After Obama’s Tears

Originally published in the Herald-Mail

Thomas A. Firey Jan 27, 2016

Earlier this month (1/5), when President Obama announced new measures intended to curb gun violence[1], the press fixated on the tears he shed while discussing some of worst massacres of recent years. Washington Post writer Chris Cillizza devoted an online column to explaining why Obama’s tears were “a good thing.”[2] His Post colleagues, reporters Juliet Eilperin and David Nakamura, noted the display was especially remarkable for a president “whose reputation for stoicism and aloofness is well-earned.”[3]

The Internet likewise bubbled with comments about the president’s display of emotion. Not surprisingly, his supporters lauded him for the show of humanity, while his detractors charged that he was shedding “crocodile tears.”

It’s puzzling why the tears drew such media attention. A political leader who isn’t moved by heinous slaughter would be much more newsworthy than one who is.

That said, people who truly want to reduce heinous crime would have preferred a stoic and aloof Obama who offered some reason—any reason—to believe his new initiatives and other proposals would reduce the rates of murder and other violent death. Yet in his remarks, the president offered none.

And it’s unclear what reasons he could have given. As fellow Herald-Mail columnist Lloyd Waters[4] and several other commentators have pointed out, none of Obama’s new initiatives would have obstructed any of the mass shootings he tearfully cited. More broadly, as I explained in an essay for Reason.com last October[5], there’s little (if any) empirical evidence that any commonly recommended gun control initiative—handgun registration, repealing open- or concealed-carry permits, extended gun-purchase wait times, etc.—would have any beneficial effect on U.S. violent crime rates. In a nation where an estimated 300 million guns are already in private hands, and a large and proficient black market can smuggle hundreds of millions more across the borders as easily as cocaine and heroin, it’s unclear why the president would think that some minor gun purchase provisions would prevent major violent crimes.

So, instead of offering reasons to think his new policies might make Americans safer, President Obama resorted to hopeful mantras. “The constant excuses for inaction no longer do, no longer suffice,” he explained, unintentionally calling to mind the daft syllogism from the British political comedy Yes, Prime Minister: “We must do something. This is something. Therefore, we must do this.”

If the new executive orders could just “stop one act of evil, one act of violence,” they’d be justified, President Obama said, parroting the “If this could save just one life…” logic of an eighth grade debating team. Or the logic of Republican presidential frontrunner Donald Trump, who has suggested closing U.S. mosques and massacring terrorists’ families.

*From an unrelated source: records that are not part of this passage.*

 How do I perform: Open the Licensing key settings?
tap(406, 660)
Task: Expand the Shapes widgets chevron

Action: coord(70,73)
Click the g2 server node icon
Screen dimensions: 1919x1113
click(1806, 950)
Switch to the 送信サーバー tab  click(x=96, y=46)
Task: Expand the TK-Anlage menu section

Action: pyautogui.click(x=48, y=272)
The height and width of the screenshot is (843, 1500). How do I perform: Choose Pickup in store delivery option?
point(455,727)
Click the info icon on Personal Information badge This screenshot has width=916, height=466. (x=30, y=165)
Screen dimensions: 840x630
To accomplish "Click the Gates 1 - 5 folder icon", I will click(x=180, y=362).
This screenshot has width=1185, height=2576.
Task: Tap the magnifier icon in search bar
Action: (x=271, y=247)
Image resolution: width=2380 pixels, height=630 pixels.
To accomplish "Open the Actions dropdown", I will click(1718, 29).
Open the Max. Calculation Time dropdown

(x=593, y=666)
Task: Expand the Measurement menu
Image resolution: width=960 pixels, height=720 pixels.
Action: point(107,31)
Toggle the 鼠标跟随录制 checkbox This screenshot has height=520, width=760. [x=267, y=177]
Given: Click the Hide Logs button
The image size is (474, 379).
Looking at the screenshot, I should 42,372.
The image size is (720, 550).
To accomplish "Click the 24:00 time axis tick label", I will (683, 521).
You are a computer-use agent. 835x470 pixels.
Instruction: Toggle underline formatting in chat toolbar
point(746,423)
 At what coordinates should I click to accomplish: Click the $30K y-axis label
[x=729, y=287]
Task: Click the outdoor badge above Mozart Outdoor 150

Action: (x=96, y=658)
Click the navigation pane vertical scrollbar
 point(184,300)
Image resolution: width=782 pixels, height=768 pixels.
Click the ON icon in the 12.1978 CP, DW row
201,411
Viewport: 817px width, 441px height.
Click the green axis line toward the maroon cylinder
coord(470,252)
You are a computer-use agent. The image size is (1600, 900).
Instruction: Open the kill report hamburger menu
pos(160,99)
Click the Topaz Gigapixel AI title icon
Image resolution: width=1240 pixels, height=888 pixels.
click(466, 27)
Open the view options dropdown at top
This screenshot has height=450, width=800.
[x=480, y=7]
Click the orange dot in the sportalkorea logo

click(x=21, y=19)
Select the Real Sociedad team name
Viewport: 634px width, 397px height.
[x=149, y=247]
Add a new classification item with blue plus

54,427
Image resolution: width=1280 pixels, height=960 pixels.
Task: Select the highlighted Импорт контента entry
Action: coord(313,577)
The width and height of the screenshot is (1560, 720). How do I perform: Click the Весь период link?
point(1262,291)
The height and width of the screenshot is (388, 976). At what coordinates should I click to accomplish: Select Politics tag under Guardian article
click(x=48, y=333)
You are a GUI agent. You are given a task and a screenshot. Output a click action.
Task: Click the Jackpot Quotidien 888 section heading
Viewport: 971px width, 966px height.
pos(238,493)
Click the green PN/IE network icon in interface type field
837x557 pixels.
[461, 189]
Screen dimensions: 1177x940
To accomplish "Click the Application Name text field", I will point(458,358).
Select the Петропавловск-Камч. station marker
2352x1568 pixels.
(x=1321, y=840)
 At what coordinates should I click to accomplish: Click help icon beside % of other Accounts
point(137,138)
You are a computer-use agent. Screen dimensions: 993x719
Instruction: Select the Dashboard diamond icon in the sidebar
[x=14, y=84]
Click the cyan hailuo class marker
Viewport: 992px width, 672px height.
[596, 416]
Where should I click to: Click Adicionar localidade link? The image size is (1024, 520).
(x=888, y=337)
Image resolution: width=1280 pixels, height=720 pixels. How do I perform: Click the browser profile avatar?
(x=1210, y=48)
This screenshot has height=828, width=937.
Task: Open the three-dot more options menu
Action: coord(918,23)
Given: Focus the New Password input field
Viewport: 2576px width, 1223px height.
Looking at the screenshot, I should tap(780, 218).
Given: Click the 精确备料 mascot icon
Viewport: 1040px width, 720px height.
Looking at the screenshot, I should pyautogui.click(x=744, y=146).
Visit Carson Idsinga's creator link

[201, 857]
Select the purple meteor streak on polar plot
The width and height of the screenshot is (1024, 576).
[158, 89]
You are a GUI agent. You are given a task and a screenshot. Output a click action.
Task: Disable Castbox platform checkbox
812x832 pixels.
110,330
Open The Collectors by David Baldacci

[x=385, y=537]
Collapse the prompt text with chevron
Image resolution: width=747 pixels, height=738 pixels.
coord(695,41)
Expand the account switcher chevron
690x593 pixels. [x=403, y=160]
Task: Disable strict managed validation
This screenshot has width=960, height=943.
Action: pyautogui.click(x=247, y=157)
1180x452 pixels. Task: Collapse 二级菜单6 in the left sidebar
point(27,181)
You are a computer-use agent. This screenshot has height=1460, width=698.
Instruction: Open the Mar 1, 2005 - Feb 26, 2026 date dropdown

In fairness to President Obama, simple reasoning, empirical data and careful analysis—science, in his vocabulary—cannot dictate public policy. Science is not normative; it merely attempts to describe the material state of the world. Public policy, on the other hand, is driven by value choices about how—and whether—to try to change that state. To use a different issue as an example: science strongly indicates that carbon emissions can affect the earth’s climate, but that observation doesn’t justify government action to slow carbon emissions. Rather, policymakers must make a value choice of whether to try to reduce climate change, and at what cost. Likewise, science indicates that gun control has little effect on violent crime, but politicians can still adopt gun control measures, perhaps for symbolic reasons or political gain.

By embracing gun control that even he apparently realizes will have little effect on violent crime, President Obama satisfies the emotional need to do something. The alleged stoic is a sentimentalist at heart. But that raises the question: when the next heinous gun crime occurs—and we all know it’s coming, and far too soon—what will a re-impassioned Obama do next?

If he were a liberal, he would quickly repeal the new executive orders; after all, liberal values do not tolerate restrictions on liberty that have no public benefit. But that’s not how the politics of emotion work; Obama’s doubling down on government intervention is far more likely.

So, after the next heart-wringing massacre, what else will the president try in order to “stop one act of evil”? And when those government controls fail, what will he try next? Where will the president’s tears ultimately lead?

Thomas A. Firey is a senior fellow with the Maryland Public Policy Institute and a Washington County native.



[1] President Barack H. Obama. “Remarks by the President on Common-Sense Gun Safety Reforms.” The White House, Jan. 5, 2016.

[2] Chris Cillizza. “President Obama Cried in Public Today. That’s a Good Thing.Washington Post, Jan. 5, 2016.

[3] Juliet Eilperin and David Nakamura. “An Emotional Obama Flexes His Political Muscle on Gun Control.Washington Post, Jan. 6, 2015.

[4] Lloyd Waters. “Will Background Checks Make Us Safer?Herald-Mail (Hagerstown, MD), Jan. 10, 2016.